The answer should consist of every record, reproduced exactly.

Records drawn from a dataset
==*==

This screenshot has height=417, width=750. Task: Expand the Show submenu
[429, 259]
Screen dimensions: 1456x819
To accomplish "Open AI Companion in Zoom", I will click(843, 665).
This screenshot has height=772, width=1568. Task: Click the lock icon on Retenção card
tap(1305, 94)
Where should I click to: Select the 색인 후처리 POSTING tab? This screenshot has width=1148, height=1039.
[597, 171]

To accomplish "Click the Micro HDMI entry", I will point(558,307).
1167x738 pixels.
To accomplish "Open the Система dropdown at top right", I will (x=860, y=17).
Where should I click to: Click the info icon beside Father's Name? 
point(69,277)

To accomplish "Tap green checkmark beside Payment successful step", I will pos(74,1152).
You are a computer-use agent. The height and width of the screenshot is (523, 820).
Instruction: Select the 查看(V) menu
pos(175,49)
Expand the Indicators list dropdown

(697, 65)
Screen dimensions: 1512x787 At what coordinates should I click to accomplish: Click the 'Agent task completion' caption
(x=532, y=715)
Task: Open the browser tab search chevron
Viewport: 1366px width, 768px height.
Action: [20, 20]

==*==

◆ **Response to the exercise**
This screenshot has height=417, width=750. Task: Expand the Show submenu
[429, 259]
Screen dimensions: 1456x819
To accomplish "Open AI Companion in Zoom", I will click(843, 665).
This screenshot has height=772, width=1568. Task: Click the lock icon on Retenção card
tap(1305, 94)
Where should I click to: Select the 색인 후처리 POSTING tab? This screenshot has width=1148, height=1039.
[597, 171]

To accomplish "Click the Micro HDMI entry", I will point(558,307).
1167x738 pixels.
To accomplish "Open the Система dropdown at top right", I will (x=860, y=17).
Where should I click to: Click the info icon beside Father's Name? 
point(69,277)

To accomplish "Tap green checkmark beside Payment successful step", I will pos(74,1152).
You are a computer-use agent. The height and width of the screenshot is (523, 820).
Instruction: Select the 查看(V) menu
pos(175,49)
Expand the Indicators list dropdown

(697, 65)
Screen dimensions: 1512x787 At what coordinates should I click to accomplish: Click the 'Agent task completion' caption
(x=532, y=715)
Task: Open the browser tab search chevron
Viewport: 1366px width, 768px height.
Action: [20, 20]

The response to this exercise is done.